For me, immigration has not been about costs and benefits, and how those costs and benefits may add up, and which way the balance might tip from the point of view of the people already “here.”
Our problem with “illegal aliens” or “undocumented workers” or _______ (fill in the blank with your choice of expression), seems to be like our problem with “illegitimate children” of a few years back. Up until maybe thirty or forty years ago, there was a social stigma associated with being an illegitimate child. Attitudes changed over time, and people increasingly understood that the child of unmarried parents was no less a child than any other. Whatever stigma should be attached to parents having children out of wedlock – and views here remain more divided – the consensus view has shifted to not blaming the child (who, obviously, was not responsible for the choices that brought about the issue).

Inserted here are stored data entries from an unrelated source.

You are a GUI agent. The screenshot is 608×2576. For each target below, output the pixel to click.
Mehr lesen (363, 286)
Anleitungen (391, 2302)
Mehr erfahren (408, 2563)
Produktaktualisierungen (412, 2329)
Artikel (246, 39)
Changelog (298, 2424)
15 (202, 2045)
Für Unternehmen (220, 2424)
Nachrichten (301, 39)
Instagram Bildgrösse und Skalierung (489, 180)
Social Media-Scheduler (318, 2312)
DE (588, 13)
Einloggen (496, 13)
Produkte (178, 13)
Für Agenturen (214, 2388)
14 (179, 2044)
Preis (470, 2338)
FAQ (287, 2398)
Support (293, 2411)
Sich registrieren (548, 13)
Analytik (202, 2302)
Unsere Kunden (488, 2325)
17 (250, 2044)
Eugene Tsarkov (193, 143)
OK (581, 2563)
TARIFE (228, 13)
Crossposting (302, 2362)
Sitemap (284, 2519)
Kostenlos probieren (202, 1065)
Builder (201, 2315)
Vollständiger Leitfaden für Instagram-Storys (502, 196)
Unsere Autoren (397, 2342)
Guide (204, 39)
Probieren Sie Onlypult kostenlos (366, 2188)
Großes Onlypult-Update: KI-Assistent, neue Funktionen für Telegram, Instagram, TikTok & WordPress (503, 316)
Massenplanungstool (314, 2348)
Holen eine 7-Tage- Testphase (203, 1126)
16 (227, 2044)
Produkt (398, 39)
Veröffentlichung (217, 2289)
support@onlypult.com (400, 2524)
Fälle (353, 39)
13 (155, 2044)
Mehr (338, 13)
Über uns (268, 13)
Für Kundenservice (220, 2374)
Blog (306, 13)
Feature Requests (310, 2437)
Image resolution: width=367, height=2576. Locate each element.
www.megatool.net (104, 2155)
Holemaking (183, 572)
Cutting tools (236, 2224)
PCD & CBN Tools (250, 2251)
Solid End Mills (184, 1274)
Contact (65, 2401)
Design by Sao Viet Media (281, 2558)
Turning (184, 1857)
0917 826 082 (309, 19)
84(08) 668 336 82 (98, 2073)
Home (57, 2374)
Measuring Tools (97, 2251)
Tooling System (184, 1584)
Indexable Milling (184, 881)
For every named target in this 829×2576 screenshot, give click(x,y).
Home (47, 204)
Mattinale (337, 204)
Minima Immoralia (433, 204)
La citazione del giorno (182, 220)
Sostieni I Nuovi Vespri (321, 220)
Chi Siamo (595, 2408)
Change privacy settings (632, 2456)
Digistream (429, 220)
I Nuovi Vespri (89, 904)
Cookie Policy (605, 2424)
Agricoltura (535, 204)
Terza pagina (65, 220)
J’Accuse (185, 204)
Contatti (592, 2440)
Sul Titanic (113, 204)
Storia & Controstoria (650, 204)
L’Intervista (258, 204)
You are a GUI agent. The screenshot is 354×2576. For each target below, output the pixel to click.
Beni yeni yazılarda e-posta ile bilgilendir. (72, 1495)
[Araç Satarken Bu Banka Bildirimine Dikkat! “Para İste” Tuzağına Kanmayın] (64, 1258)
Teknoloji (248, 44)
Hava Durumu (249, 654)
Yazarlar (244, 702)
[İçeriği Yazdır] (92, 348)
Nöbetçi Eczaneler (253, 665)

In the case of migration we are primarily concerned with adults who should be seen as morally responsible for their choices. But these migrants cannot be held responsible for the social, political, and economic conditions of the nation of which they happened to be born a citizen, nor for the relative freedom and opportunity to achieve their personal and family goals that attracted them across political borders. I have crossed political borders in pursuit of personal and family goals, and now live and work thousands of miles from my birthplace. Lucky for me, I haven’t had to cross national political boundaries. But the place of my birth, and being born a U.S. citizen, was no more my doing than my parents’ marital status at the time of my birth.
I grant, however, that not everyone approaches the issue from the same moral perspective as I do. We are talking about formation of public policy for a polity holding diverse moral views, and to make policy decisions for a diverse population it can help to point to the best evidence concerning the likely consequences of decisions. If you need evidence, then after reading Alex’s post at Marginal Revolution, click through to the letter at the Independent Institute site which has a list of references.
We should find a policy solution that readily accomodates the personal pursuit of freedom and opportunity, and which does not restricts the ability of persons to pursue freedom and opportunity based upon where on this planet they happened to have been born. Lucky for me, the consensus view of economists is that what I think of as the right thing to do for moral reasons is also likely to be, on net, a benefit to society overall. Actually, lucky for us that the right thing to do is the good thing. Lucky for all of us.